Americas FAA Test Sites

First phase nearly done at UAS range


Antonio Sierra / East Oregonian East Oregonian

As the Pendleton Unmanned Aerial Systems Range is nearing the end of its first phase of construction, local officials are saying they may be close to phasing out local funding for the project.

According to economic development director Steve Chrisman, the UAS launch pads that comprise the first phase of the project could be completed in two weeks.

The 15 pads, which the city spent $120,000 to build, will serve an essential function for the future drone hub.

Chrisman said the Eastern Oregon Regional Airport will rent out those 50×50 foot spaces to provide electricity, high-speed Internet and water for the command center customers use to fly unmanned aerial vehicles.

Originally conceived as a four phase project, the final plans for the range continue to change.

With the first phase almost complete, Chrisman said the range could skip to its final phase of developing the northernmost area of the airport if UAS testing proves successful.

Chrisman wants to pursue federal funding from the U.S. Economic Development Administration, which would provide the money for a UAV industrial park to house drone companies interested in moving to Pendleton.

Phase two of the project, an area for hangars on the south side of the airport, could see funding from the customers themselves if the demand was great enough for a secure place to store their equipment.

Chrisman’s attempts to stem local funding comes at a time when opinions on the airport are mixed.

While the airport’s recent open house was considered successful, with range manager John Stevens estimating a total of 300 people in attendance, the city decided to reduce the amount of money dedicated toward the airport in a bond issue proposal because a phone poll showed strong opposition to it.

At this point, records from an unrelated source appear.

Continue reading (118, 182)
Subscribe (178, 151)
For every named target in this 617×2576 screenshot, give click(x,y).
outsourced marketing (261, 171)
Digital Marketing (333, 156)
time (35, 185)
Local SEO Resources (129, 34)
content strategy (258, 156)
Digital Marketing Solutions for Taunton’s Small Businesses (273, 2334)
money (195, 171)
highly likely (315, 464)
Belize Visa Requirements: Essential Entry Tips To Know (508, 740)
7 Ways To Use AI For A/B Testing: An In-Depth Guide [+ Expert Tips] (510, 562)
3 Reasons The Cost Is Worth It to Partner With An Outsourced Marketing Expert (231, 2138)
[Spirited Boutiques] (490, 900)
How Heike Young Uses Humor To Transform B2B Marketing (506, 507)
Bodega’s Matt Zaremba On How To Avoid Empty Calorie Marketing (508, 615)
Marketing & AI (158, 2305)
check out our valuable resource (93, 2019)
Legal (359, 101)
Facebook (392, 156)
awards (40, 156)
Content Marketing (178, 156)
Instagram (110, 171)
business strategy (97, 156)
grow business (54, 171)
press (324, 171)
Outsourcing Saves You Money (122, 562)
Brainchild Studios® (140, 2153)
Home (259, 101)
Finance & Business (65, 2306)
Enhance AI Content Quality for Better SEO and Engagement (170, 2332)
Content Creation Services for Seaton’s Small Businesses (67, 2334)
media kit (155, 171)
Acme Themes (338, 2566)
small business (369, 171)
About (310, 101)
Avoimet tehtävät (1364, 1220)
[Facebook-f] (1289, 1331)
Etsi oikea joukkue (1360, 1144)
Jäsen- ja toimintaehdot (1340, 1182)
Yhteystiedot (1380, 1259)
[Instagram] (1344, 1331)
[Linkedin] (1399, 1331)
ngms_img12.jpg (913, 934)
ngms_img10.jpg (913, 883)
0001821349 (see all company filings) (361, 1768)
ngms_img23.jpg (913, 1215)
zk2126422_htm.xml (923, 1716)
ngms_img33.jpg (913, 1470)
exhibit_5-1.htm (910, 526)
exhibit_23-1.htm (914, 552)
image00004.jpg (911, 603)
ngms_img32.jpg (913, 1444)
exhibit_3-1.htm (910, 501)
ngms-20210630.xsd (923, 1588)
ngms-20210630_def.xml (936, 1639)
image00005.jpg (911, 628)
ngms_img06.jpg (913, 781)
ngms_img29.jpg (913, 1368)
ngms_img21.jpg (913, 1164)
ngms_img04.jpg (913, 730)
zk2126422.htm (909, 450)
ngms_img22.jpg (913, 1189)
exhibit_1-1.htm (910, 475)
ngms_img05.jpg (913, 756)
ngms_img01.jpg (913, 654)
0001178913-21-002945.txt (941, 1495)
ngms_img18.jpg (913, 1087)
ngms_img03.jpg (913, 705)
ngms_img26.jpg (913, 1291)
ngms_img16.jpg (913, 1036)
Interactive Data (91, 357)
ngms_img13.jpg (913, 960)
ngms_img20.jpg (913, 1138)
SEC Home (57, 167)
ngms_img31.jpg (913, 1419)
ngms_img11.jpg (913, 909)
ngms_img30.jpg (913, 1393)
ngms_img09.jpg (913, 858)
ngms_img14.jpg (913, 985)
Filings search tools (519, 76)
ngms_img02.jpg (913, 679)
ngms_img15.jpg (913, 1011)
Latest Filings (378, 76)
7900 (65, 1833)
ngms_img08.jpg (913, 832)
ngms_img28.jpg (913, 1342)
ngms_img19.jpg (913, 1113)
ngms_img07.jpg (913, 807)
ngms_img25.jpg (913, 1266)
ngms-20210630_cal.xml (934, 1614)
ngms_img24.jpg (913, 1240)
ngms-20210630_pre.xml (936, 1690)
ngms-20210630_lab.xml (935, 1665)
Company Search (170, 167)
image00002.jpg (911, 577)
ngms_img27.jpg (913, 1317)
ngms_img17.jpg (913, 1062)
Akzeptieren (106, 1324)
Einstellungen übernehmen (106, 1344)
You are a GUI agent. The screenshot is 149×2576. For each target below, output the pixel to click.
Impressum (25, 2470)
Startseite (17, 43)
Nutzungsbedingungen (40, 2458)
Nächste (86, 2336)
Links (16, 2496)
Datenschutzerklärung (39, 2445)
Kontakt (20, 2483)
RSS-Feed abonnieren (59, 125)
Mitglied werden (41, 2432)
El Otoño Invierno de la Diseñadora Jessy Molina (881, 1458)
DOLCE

Chrisman said the poll was conducted before the range was selected as a test site by the Federal Aviation Administration, and the $120,000 the city spent on the launch pads was necessary for the project’s survival.

“I don’t know any scenario where you announce something and people come with wheelbarrows of money,” he said.

Despite potential customers “chomping at the bit” to come to the range, testing won’t occur until the FAA gives final approval, which is a date that hasn’t been announced.